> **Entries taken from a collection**

┄┄┄┄┄┄┄┄┄┄┄┄┄┄┄┄┄┄┄┄

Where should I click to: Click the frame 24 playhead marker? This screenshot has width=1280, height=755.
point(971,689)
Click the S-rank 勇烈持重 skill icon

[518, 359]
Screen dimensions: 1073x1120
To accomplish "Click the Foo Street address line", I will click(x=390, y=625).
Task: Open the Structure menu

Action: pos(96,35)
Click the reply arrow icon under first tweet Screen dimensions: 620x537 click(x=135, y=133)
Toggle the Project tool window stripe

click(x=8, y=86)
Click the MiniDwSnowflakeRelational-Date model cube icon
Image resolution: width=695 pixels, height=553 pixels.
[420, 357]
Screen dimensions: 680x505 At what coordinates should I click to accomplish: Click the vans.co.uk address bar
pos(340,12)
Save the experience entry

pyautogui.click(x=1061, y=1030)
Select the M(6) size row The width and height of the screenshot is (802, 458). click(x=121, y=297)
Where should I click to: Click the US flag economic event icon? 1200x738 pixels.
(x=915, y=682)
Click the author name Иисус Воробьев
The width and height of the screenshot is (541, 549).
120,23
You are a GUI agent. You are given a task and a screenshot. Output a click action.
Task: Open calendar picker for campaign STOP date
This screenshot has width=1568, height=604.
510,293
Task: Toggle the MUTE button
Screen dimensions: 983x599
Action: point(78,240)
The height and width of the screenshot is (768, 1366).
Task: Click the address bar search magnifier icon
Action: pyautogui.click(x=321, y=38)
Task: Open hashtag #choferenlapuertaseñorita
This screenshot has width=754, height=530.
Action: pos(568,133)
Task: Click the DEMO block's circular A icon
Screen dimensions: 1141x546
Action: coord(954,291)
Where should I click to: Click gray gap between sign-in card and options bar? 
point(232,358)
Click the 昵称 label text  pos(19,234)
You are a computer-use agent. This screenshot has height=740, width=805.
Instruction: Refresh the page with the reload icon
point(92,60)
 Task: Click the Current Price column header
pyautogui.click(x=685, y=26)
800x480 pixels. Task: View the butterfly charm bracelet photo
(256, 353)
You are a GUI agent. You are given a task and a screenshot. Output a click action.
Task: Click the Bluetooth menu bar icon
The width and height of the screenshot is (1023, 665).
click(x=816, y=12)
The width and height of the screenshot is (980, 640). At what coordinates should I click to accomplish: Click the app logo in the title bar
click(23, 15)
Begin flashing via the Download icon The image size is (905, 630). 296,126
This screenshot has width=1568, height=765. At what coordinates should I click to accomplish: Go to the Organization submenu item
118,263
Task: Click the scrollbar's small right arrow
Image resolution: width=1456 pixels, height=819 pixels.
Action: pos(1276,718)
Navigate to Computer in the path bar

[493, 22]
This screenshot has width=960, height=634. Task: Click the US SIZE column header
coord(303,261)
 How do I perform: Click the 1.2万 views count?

┄┄┄┄┄┄┄┄┄┄┄┄┄┄┄┄┄┄┄┄

> **About this exercise**
Write the entries out once more, exactly as they were given.

> **Written answer**
Where should I click to: Click the frame 24 playhead marker? This screenshot has width=1280, height=755.
point(971,689)
Click the S-rank 勇烈持重 skill icon

[518, 359]
Screen dimensions: 1073x1120
To accomplish "Click the Foo Street address line", I will click(x=390, y=625).
Task: Open the Structure menu

Action: pos(96,35)
Click the reply arrow icon under first tweet Screen dimensions: 620x537 click(x=135, y=133)
Toggle the Project tool window stripe

click(x=8, y=86)
Click the MiniDwSnowflakeRelational-Date model cube icon
Image resolution: width=695 pixels, height=553 pixels.
[420, 357]
Screen dimensions: 680x505 At what coordinates should I click to accomplish: Click the vans.co.uk address bar
pos(340,12)
Save the experience entry

pyautogui.click(x=1061, y=1030)
Select the M(6) size row The width and height of the screenshot is (802, 458). click(x=121, y=297)
Where should I click to: Click the US flag economic event icon? 1200x738 pixels.
(x=915, y=682)
Click the author name Иисус Воробьев
The width and height of the screenshot is (541, 549).
120,23
You are a GUI agent. You are given a task and a screenshot. Output a click action.
Task: Open calendar picker for campaign STOP date
This screenshot has width=1568, height=604.
510,293
Task: Toggle the MUTE button
Screen dimensions: 983x599
Action: point(78,240)
The height and width of the screenshot is (768, 1366).
Task: Click the address bar search magnifier icon
Action: pyautogui.click(x=321, y=38)
Task: Open hashtag #choferenlapuertaseñorita
This screenshot has width=754, height=530.
Action: pos(568,133)
Task: Click the DEMO block's circular A icon
Screen dimensions: 1141x546
Action: coord(954,291)
Where should I click to: Click gray gap between sign-in card and options bar? 
point(232,358)
Click the 昵称 label text  pos(19,234)
You are a computer-use agent. This screenshot has height=740, width=805.
Instruction: Refresh the page with the reload icon
point(92,60)
 Task: Click the Current Price column header
pyautogui.click(x=685, y=26)
800x480 pixels. Task: View the butterfly charm bracelet photo
(256, 353)
You are a GUI agent. You are given a task and a screenshot. Output a click action.
Task: Click the Bluetooth menu bar icon
The width and height of the screenshot is (1023, 665).
click(x=816, y=12)
The width and height of the screenshot is (980, 640). At what coordinates should I click to accomplish: Click the app logo in the title bar
click(23, 15)
Begin flashing via the Download icon The image size is (905, 630). 296,126
This screenshot has width=1568, height=765. At what coordinates should I click to accomplish: Go to the Organization submenu item
118,263
Task: Click the scrollbar's small right arrow
Image resolution: width=1456 pixels, height=819 pixels.
Action: pos(1276,718)
Navigate to Computer in the path bar

[493, 22]
This screenshot has width=960, height=634. Task: Click the US SIZE column header
coord(303,261)
 How do I perform: Click the 1.2万 views count?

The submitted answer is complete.